Story and photo by Andrea Tomkins –
It might seem surprising to learn that Zen Golf: Mastering the Mental Game, by Joseph Parent is at the top of Stephen Beckta’s reading list, but there are actually quite a few lessons which can be shared both on the green, and off.
“There are lessons learned in golf that can be applied to work and life elsewhere: whether they are lessons about patience or being in the moment,” says Beckta. “To play golf well you need to be very much in the moment and be attuned to your emotions and how they influence others – or the golf ball.”
“Things happen when you believe they will happen.”
Beckta, a restaurateur and Westboro resident, has been golfing for twenty years. (“It’s been erratic, just like my swing,” he jokes.)
Last year he says he hardly golfed at all, so this year he’s making more of an effort, and he’s picked up some reading material to go with it. He’s just started reading Zen Golf, but it’s already making him rethink his game. Contrary to what one might think, it’s not a light read.
“It’s heavy. It requires digestion. You read a couple pages then you need to sit and think about it for awhile and really integrate it. Because it’s not an easy page turner.”
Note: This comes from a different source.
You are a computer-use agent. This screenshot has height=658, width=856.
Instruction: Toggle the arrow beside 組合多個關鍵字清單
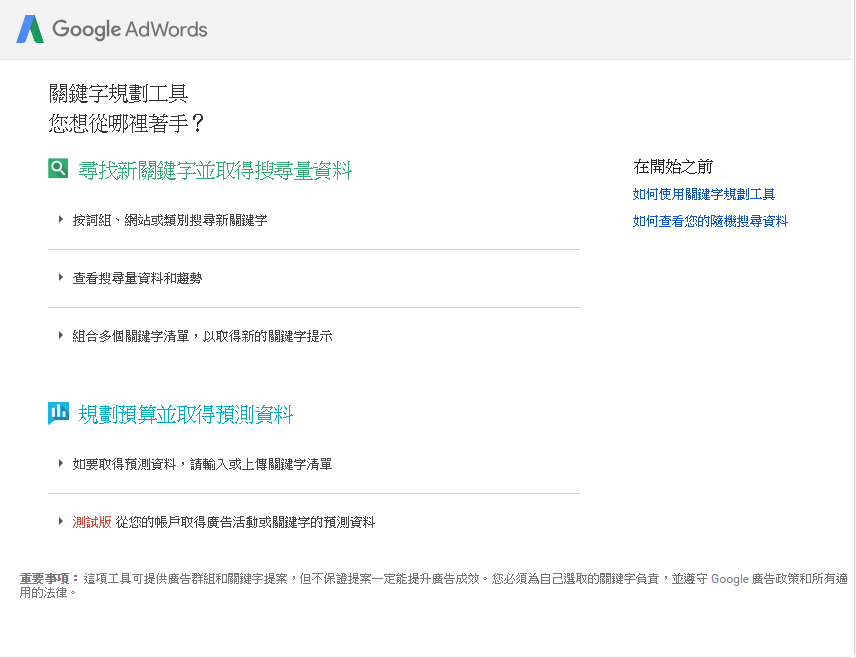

Although he likes to have a paper book on hand for stolen moments of reading – or when his young son borrows the iPad – Beckta actually prefers to do the bulk of his reading on the family iPad. He reads whenever he can find the time: in “ten minute snippets” before he falls asleep and in the half hour after he gets his son off to school or camp before work (they are reading vintage Hardy boys together). Beckta is determined to string up a hammock this summer – which he hopes will increase time and frequency of weekend reading.
Also on his reading list is The Third Plate by Dan Barber. Beckta says the book really helps readers understand how we eat and why we eat.
Barber is a chef who owns a restaurant in upstate New York called Blue Hill at Stone Barns.
“It’s my favourite restaurant in the world,” says Beckta. Blue Hill serves food that is harvested and raised on the farm.
“It’s on a 100-acre working farm, a former horse farm that the Rockefeller’s donated in order to encourage more agricultural production in Hudson Valley.”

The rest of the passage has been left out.